So they have slightly different licenses, which means that they get the call straight to them. Um, but we're also using it so that they can, uh, that their customers can leave, um, specific. Messages. They will pick that up afterwards because every single one of those calls is extremely precious because it could literally mean the difference between life and death.

And I don't want that to sound overdramatic, but that is the case. 

Tom Arbuthnot: No, no, no, that is the kind of thing. 

Kathie Anderson: Yeah. And obviously there are only a limited that there are limited amounts of people who pick up that calls. But what the Contact Center Technology allows them to do is to not miss a single one of those calls. They are able to quickly see what that call was about, quickly see a summary of it, um, and then call that customer straight back or and involve third party organizations and agencies, including police, for example, if they need to.

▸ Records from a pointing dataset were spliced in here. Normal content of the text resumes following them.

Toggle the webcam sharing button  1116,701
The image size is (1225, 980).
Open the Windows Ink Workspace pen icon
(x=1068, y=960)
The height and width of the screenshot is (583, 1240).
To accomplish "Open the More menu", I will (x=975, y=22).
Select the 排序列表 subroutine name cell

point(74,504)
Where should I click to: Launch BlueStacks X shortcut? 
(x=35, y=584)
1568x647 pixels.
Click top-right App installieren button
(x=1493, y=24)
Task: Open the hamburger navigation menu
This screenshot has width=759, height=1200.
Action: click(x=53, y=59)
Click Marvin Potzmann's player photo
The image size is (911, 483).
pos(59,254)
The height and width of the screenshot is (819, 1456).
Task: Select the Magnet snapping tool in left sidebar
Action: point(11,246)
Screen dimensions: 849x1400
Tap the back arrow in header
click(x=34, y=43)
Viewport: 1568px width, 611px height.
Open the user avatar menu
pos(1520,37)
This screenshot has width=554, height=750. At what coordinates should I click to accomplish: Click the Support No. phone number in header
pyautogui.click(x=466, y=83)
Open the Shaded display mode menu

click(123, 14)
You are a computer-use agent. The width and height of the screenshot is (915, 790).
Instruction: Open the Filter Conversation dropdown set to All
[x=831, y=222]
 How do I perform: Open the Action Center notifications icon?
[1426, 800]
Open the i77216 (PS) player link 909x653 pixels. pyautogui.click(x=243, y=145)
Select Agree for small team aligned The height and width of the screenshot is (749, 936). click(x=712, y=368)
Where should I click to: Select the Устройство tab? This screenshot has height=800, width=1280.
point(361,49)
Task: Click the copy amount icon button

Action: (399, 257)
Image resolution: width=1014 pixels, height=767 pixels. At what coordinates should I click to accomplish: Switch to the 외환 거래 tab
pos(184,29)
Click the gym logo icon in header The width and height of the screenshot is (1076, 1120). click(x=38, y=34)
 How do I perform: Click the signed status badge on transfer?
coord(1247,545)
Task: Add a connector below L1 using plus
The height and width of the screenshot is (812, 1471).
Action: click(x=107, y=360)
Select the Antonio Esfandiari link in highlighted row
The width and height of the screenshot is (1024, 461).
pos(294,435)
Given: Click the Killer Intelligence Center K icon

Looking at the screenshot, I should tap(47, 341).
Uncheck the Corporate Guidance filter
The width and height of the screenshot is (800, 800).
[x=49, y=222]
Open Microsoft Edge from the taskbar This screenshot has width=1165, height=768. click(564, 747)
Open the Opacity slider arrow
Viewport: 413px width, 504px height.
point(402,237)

Tom Arbuthnot: Oli is that your advanced routing? That scenario?. 

Oli Lifely: I think that's the enterprise routing that we set up there. Is it? Yeah. Yeah. It also means that you don't. If you have different people, so obviously with rotas and shifts, um, people are going to be logging in at different times. It's not tied to those users.

You just have the team of users. You have the queue there and people can log in and out, whoever they are, any, any Teams user within the organization. 

Tom Arbuthnot: Kathie you mentioned the importance of like this service, particularly for the citizens. Like I'm guessing going to the cloud and availability. Was that a conversation or was it more like you were going anyway?

I'm thinking strictly kind of. Teams Phone now being five nines and Luware running the cloud service. How much was that part of the conversation? 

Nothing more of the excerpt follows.